Skip to content
Massachusetts Institute of Technology

Course Contents

This course dives into advanced concepts in computer vision. A first focus is geometry in computer vision, including image formation, represnetation theory for vision, classic multi-view geometry, multi-view geometry in the age of deep learning, differentiable rendering, neural scene representations, correspondence estimation, optical flow computation, and point tracking.

Next, we explore generative modeling and representation learning including image and video generation, guidance in diffusion models, conditional probabilistic models, as well as representation learning in the form of contrastive and masking-based methods.

Finally, we will explore the intersection of robotics and computer vision with "vision for embodied agents", investigating the role of vision for decision-making, planning and control.

Prerequisites

This class is an advanced graduate-level class.
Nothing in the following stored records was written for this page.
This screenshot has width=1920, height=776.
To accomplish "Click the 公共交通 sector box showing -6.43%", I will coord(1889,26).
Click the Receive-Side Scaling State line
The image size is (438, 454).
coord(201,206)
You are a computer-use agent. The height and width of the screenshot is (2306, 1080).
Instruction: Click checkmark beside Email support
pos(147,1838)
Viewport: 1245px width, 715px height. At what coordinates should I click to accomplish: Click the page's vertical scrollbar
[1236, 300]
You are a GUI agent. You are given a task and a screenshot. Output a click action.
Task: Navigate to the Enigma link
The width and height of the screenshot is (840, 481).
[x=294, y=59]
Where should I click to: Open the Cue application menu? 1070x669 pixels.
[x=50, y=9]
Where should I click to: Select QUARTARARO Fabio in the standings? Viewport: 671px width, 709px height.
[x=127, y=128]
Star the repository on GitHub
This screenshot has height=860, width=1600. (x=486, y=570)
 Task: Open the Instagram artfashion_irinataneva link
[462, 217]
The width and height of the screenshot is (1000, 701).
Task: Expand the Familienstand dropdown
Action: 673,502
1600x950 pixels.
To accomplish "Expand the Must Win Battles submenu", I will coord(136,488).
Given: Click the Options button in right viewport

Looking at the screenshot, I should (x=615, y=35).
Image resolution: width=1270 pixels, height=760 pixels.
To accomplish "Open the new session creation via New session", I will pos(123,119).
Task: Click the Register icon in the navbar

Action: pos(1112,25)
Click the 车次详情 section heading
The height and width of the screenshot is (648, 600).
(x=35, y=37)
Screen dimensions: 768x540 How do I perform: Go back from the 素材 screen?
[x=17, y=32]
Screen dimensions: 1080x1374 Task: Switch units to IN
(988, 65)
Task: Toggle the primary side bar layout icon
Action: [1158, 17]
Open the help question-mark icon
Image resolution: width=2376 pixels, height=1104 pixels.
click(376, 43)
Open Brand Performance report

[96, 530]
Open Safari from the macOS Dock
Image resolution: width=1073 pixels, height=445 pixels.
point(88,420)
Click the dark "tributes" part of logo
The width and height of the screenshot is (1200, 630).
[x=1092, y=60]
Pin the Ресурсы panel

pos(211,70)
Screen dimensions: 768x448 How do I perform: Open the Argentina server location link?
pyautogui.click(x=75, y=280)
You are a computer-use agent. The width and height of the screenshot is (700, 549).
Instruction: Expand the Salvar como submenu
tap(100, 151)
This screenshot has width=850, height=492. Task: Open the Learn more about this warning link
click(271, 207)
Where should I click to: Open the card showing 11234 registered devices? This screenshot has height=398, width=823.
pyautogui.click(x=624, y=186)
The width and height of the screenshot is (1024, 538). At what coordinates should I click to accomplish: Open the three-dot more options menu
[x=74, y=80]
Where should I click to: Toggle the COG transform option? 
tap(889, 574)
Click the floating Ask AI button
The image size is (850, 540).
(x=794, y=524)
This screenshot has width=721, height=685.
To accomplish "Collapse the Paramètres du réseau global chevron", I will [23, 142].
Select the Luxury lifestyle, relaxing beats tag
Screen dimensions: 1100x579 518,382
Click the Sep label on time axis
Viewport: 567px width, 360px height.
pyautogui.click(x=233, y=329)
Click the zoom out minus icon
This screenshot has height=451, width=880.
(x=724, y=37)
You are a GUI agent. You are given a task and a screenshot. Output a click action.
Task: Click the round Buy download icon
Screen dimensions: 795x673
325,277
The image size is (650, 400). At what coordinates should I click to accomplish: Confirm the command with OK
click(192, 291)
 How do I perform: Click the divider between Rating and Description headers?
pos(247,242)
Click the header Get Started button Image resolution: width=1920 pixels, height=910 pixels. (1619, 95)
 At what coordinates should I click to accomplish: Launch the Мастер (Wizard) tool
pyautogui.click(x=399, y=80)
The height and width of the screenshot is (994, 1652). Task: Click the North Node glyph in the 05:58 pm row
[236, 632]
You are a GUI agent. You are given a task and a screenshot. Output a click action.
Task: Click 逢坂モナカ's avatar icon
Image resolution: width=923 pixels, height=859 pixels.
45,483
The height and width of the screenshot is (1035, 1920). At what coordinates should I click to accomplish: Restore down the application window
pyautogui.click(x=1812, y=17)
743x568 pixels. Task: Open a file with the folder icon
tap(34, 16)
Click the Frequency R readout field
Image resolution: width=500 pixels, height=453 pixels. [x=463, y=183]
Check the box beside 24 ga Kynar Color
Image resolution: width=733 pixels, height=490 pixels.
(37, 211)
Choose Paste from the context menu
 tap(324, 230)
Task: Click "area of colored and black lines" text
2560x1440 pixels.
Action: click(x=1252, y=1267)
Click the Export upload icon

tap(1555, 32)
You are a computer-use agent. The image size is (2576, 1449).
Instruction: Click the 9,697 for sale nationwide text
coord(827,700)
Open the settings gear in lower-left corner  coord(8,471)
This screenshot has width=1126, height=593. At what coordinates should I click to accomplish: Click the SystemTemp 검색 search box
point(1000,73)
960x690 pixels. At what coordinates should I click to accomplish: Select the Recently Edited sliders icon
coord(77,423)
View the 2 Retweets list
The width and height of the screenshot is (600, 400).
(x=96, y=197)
You have to have working knowledge of the following topics, i.e., be able to work with them in numpy / scipy / pytorch. There will be no explainer on this and TAs will not be able to help you with these basics.

Deep Learning: Proficiency in Python, Numpy, and PyTorch, vectorized programming, and training deep neural networks. Convolutional neural networks, transformers, MLPs, backpropagation.

Linear Algebra: Vector spaces, matrix-matrix products, matrix-vector products, change-of-basis, inner products and norms, Eigenvalues, Eigenvectors, Singular Value Decomposition, Fourier Transform, Convolution.

Schedule

6.8300 will be held as lectures in room 26-100:

Tuesday  – 
Thursday  – 

Collaboration Policy

Psets should be written up individually and should reflect your own individual work. However, you may discuss with your peers, TAs, and instructors.

You should not copy or share complete solutions or ask others if your answer is correct (in person or via piazza/canvas).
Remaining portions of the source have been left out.